Waved carpet moth description

GenusHydrelia (1)

Adult Waved Carpet moths have pale whitish-grey coloured wings with wavy brown patterning (3). A darker dusky-brown form also occurs in Kent and Sussex (1). The caterpillar is purplish-brown in colour becoming greenish towards the sides (4).

Wingspan: 2.6- 2.7 cm (1)

Waved carpet moth biology

This moth is single-brooded, the adults fly in June and July and the caterpillars are present in July and August. The overwintering stage is the pupa(1).


Waved carpet moth range

A very local species in the UK, the Waved Carpet is found in five main locations: Devon, Cornwall and Dorset, the borders of Hampshire Sussex and Surrey, Kent and East Sussex, and Monmouthshire and Gloucestershire. It is also occasionally reported from Wales and Cumbria. It is believed to be in decline in many parts of its European range (2).

You can view distribution information for this species at the National Biodiversity Network Atlas.

Waved carpet moth habitat

The main habitats for this species are alder woodland and chestnut coppice. The caterpillars also feed on birch and sallow trees (5).


Waved carpet moth status

Classified as Nationally Scarce in Great Britain (2).


Waved carpet moth threats

This species may have suffered because the decline in traditional coppice management has resulted in a loss of young regrowth. However, populations appear to be stable in western Britain (5).
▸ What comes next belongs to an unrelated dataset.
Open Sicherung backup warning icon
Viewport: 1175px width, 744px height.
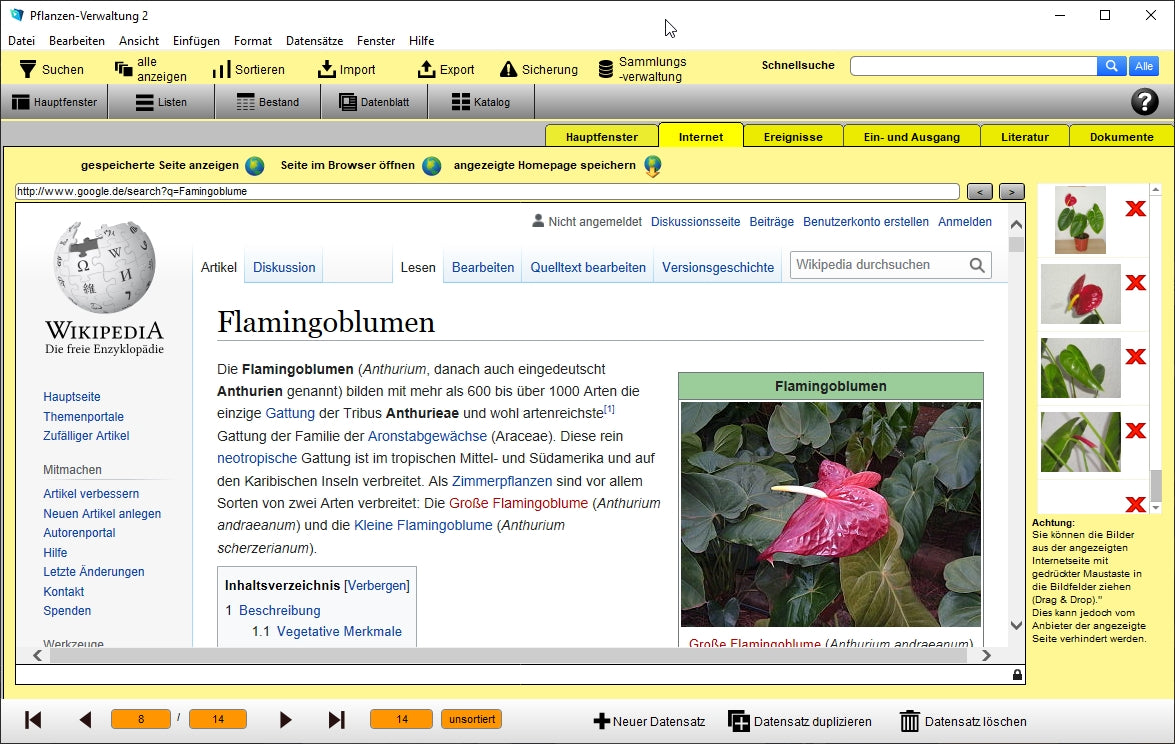coord(508,69)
Waved carpet moth conservation

The Waved Carpet is a priority species under the UK Biodiversity Action Plan (UK BAP). The plan aims to enhance the size of all known populations by the year 2010. Coppice for Butterflies, an initiative of the Forestry Commission has focused on five areas where the Waved Carpet occurs. A number of the current populations occur within nature reserves and Sites of Special Scientific Interest (SSSIs) (2).
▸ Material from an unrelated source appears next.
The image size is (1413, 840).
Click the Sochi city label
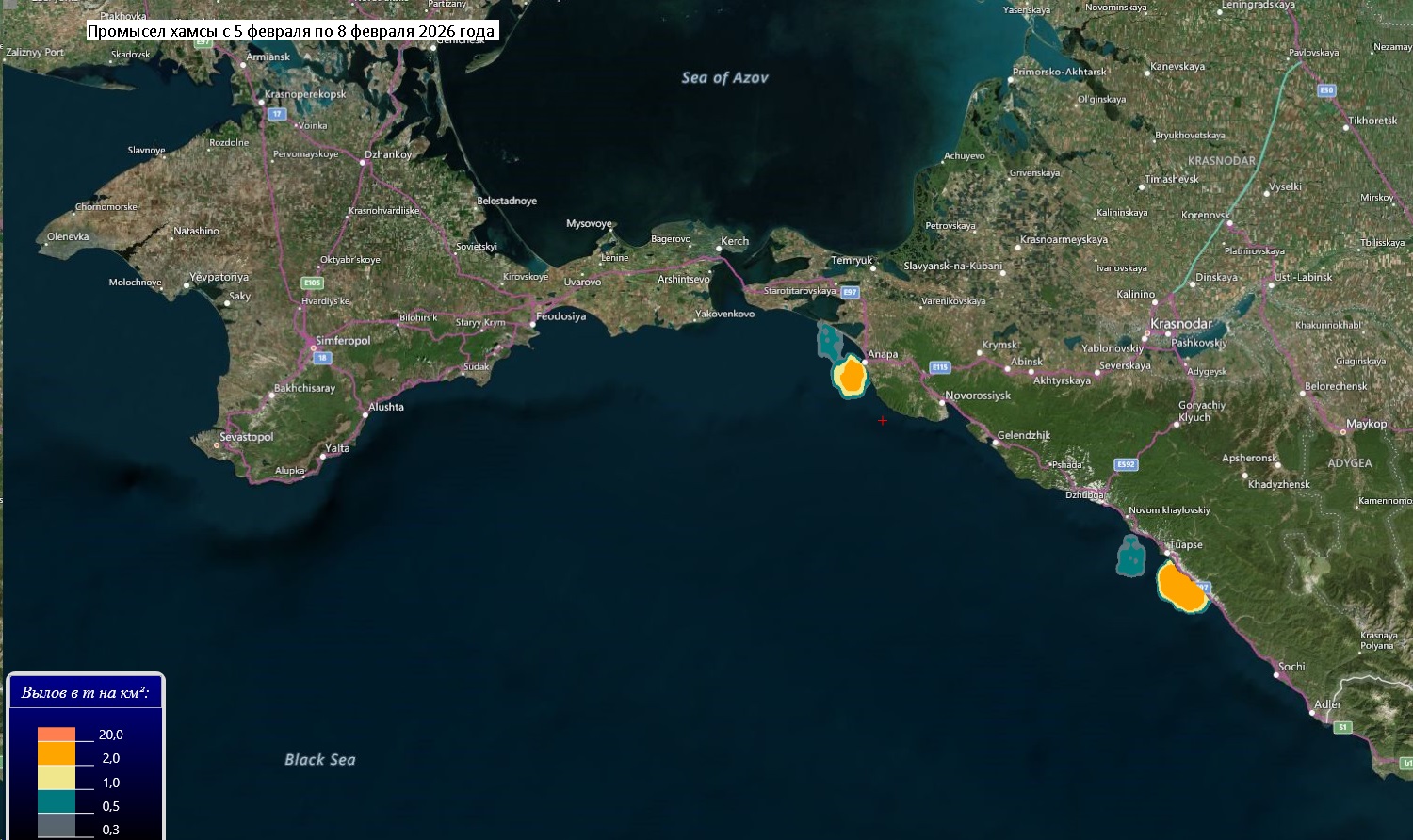[1291, 667]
View information on this species at the UNEP World Conservation Monitoring Centre.
There may be further information about this species available via the National Biodiversity Network Atlas.
The UK Biodiversity Action Plan for this species is available at UK BAP.

Find out more

Further reading on moths:
Skinner, B. (1998) Colour Identification Guide to Moths of the British Isles. Viking Press, London.
Leverton, R. (2001) Enjoying moths. Poyser, London.



Information authenticated by Adrian Spalding.



Coppicing is a traditional form of woodland management in which trees are cut close to the base of the trunk. Re-growth occurs in the form of many thin poles. Coppiced woodlands are cut in this way on rotation, producing a mosaic of different stages of re-growth.
Stage in an insect's development when huge changes occur, which reorganise the larval form into the adult form. In butterflies the pupa is also called a chrysalis.
(also known as 'univoltine'). Insect life cycle that takes 12 months to be complete, and involves a single generation. The egg, larva, pupa or adult over winters as a dormant stage.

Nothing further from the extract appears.